Because such policies don’t just happen by osmosis, Wiseman spends a lot of time filming meetings, especially with the NYPL’s deeply engaged and personable president Anthony W. Marx and the omnipresent Chief Library Officer Mary Lee Kennedy. The directors’ fans know, if you get easily bored sitting in on meetings, his documentaries aren’t for you. Major topics discussed are the push for increased internet access across the city; digitization; the availability of eBooks; and how best to use municipal funds in a way that reflects the NYPL’s mission of serving the greatest number of residents.
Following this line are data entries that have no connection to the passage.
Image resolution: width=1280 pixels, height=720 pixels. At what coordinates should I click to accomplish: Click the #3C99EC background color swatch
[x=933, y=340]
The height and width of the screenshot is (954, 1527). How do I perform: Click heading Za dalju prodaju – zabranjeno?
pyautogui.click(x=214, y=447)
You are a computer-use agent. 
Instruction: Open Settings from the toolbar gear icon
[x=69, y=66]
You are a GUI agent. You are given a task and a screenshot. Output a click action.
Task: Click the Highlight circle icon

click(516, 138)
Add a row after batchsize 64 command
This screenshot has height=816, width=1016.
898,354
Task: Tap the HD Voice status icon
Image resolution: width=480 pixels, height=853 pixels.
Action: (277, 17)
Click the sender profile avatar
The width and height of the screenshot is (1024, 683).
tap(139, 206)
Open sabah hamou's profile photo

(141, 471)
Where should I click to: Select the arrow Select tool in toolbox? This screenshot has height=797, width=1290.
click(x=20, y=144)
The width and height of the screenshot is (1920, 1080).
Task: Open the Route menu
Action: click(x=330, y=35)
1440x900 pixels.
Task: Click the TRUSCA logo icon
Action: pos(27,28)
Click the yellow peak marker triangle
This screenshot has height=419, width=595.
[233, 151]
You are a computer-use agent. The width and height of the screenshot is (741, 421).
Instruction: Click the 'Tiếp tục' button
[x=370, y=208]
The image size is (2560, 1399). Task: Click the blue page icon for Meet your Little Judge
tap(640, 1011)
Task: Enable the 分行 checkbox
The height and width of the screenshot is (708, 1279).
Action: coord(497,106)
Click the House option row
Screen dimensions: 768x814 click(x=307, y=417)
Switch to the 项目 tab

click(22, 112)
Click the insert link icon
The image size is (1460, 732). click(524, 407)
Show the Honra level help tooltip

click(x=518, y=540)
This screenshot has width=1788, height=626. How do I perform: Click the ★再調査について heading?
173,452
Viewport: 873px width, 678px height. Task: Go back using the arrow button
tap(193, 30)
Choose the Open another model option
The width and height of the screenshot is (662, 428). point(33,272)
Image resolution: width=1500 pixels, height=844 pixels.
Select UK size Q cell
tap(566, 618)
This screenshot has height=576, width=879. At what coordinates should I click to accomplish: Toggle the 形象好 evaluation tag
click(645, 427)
Wiseman’s delight in the Library’s outreach means he neglects the research branch: We never see the off-limits stacks or the pages who bring the books, and never glimpse inside the Rose Reading Room or the Bill Blass Catalog Room, two of the grandest public spaces in the United States. The Berg Collection of Manuscripts gets a peek inside, but one suspects the filmmaker is so concerned the institution may feel elitist that he neglects a vital aspect of its mission — not so president Marx, who in a meeting expresses concern that the research branch tends to be forgotten in the rush to ensure eBooks of the latest bestsellers are available to all.
What the film does do is situate the libraries within their communities via establishing shots of the streets around them, bustling with cars, people and noise. People sunbathe in Bryant Park, just behind the Main Branch, congregate in lecture halls and pick up library modems they can bring home with them. Their interactions — with the staff, with each other — make the film vibrant.
For all of Wiseman’s love of institutions, he’s always maintained an emphasis on the human face of these places, and in the case of the NYPL, their diversity acts as a silent, pointed commentary on the country’s current divisions. In fact, as much as “Ex Libris” is a hymn to the NYPL, it’s also very much a love letter to the multi-ethnic, relatively integrated makeup of New York City.
All of Wiseman’s trademark stylistic traits are here, meaning a non-interventionist camera, no identifications and excellent sound. Could some of those meetings have been trimmed? Sure, but who’s going to deny the master his indulgences when the overall impression is so satisfying?